Jennifer Baltz and Anne James are Cinnamon Twist. The duo will perform at The Journigan House from 5:30 p.m. to 9 p.m. Saturday, March 16.
How successful a musical collaboration is might be judged by how productive it is. If so, then Cinnamon Twist — Anne James and Jennifer Baltz — is quite a successful collaboration.
The two joined talents after appearing at a holiday program at East West Exchange a little more than two years ago. Since then, they have produced two CDs — “Sobhlasta” (Gaelic for “good taste”) and “Robins of Spring.” They will soon release an expanded version of “Sobhlasta,” with a third version in the planning stages. The recordings include original songs by James, traditional Celtic tunes and more. The upcoming CD will feature inspirational music, Baltz said.
The duo appears regularly at local venues, such as Ayothaya Café and will anchor The Journigan House’s new 6 p.m. Wednesday jam sessions. The event will have no cover, but canned and non-perishable foods for the food bank will be welcomed, along with any “tips” for the performers to contribute to the food bank.
They also perform at the First Friday program at the Community Presbyterian Church and will appear at the Rim Country Celts’ St. Patrick’s Day celebration at The Journigan House from 5:30 p.m. to 9 p.m., Saturday, March 16.
“The music scene in the Rim Country just seems to be exploding now,” James said. “When I left a few years ago it was pretty strong, but when I came back it had all but disappeared. It is great to see the resurgence.”
The two have become great friends and one another’s biggest fans.
“Annie’s music just reaches in and grabs your heart. It is phenomenal to be working with her, she is such a talented musician,” Baltz said.
“Jennifer has a knack for my style of writing and I find myself writing for her voice,” James said.
Another musician they both have high praise for is Billy Ichida, of Junction 87; they did both recordings in his studio and consider him their third collaborator.
“You don’t hear him on the tracks, but he was there. He has such a tremendous ear for all types of music, he makes everything we do better,” James said.
The two women came to music at different stages in life. James has been playing professionally in one way or another since the 1970s. Baltz enjoyed singing, but was content to sing in the background of choral groups. Then she took advantage of voice lessons offered to Rim Country residents by Ken Goodenberger, a lyric tenor from Phoenix.

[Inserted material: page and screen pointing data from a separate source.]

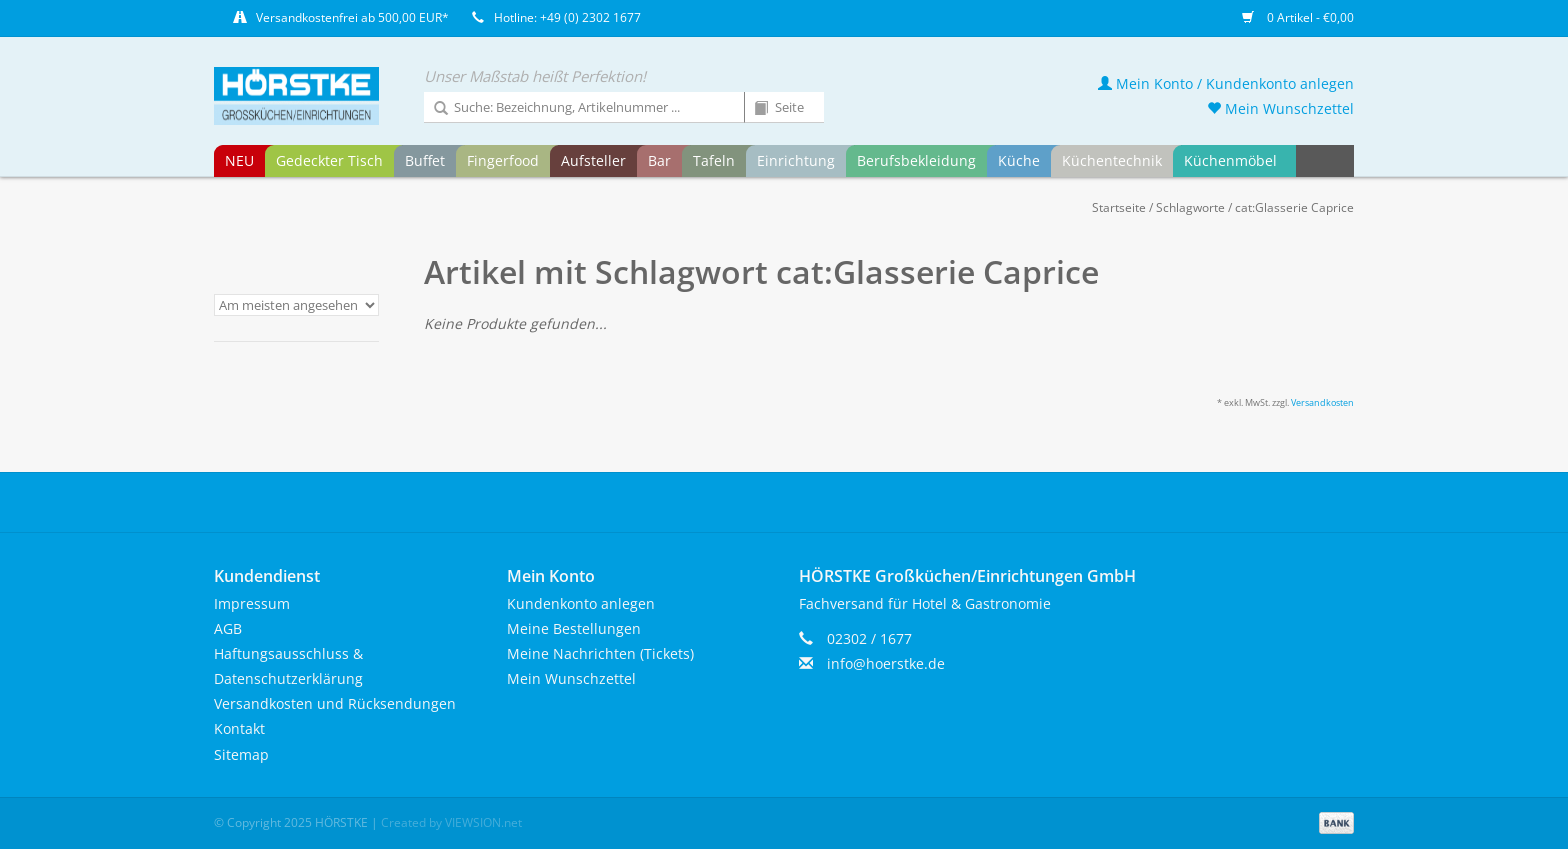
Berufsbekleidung (916, 160)
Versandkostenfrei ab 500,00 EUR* (352, 17)
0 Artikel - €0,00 (1298, 17)
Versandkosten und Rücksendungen (335, 703)
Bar (659, 160)
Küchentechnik (1112, 160)
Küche (1019, 160)
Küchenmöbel (1230, 160)
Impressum (252, 603)
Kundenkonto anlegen (581, 603)
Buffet (425, 160)
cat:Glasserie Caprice (1294, 207)
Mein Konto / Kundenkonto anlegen (1226, 83)
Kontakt (239, 728)
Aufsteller (593, 160)
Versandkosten (1322, 402)
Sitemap (241, 754)
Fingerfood (503, 160)
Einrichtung (796, 160)
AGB (228, 628)
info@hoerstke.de (886, 663)
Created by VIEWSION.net (451, 822)
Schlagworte (1190, 207)
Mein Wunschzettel (1280, 108)
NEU (239, 160)
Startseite (1119, 207)
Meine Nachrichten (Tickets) (600, 653)
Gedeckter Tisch (329, 160)
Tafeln (714, 160)
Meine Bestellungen (574, 628)
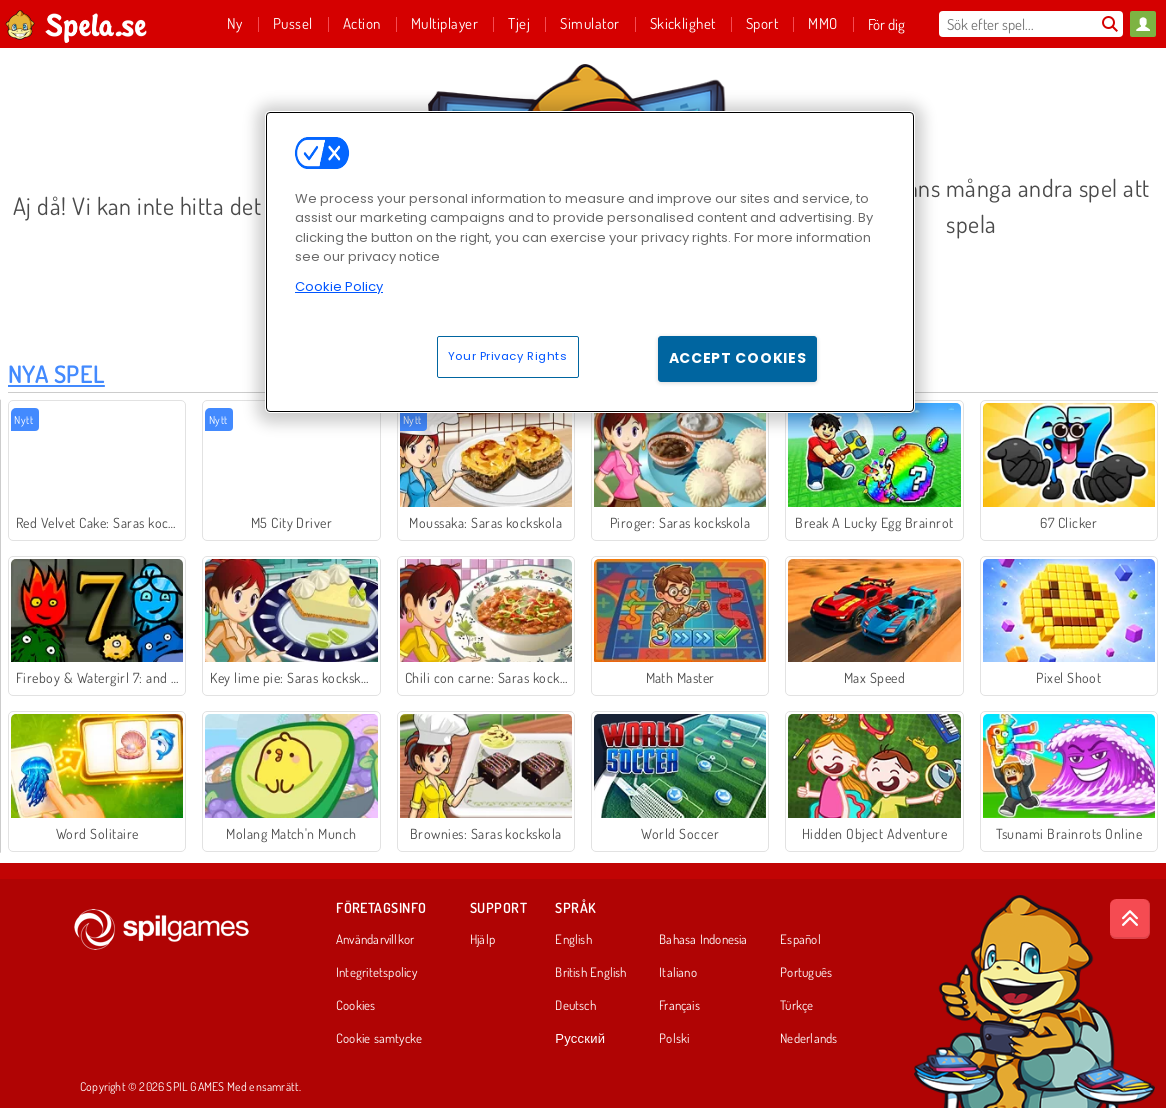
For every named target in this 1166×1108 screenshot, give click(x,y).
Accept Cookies (738, 358)
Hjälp (482, 940)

“I learned how to use my air and had the confidence to audition for solos with the Payson Choral Society. I never knew I would like it so much,” Baltz said.
“She has developed a real stage presence and is wonderful at interacting with our audiences,” James said.
“It is such a joy and privilege to work with Annie, not just because she’s such a talented musician, singer and songwriter, but also because she is a wonderful, caring person and a great friend. Over time, we’ve developed a really neat synergy that comes out in our music — and that makes it so much fun for us, and also for our audiences,” Baltz said.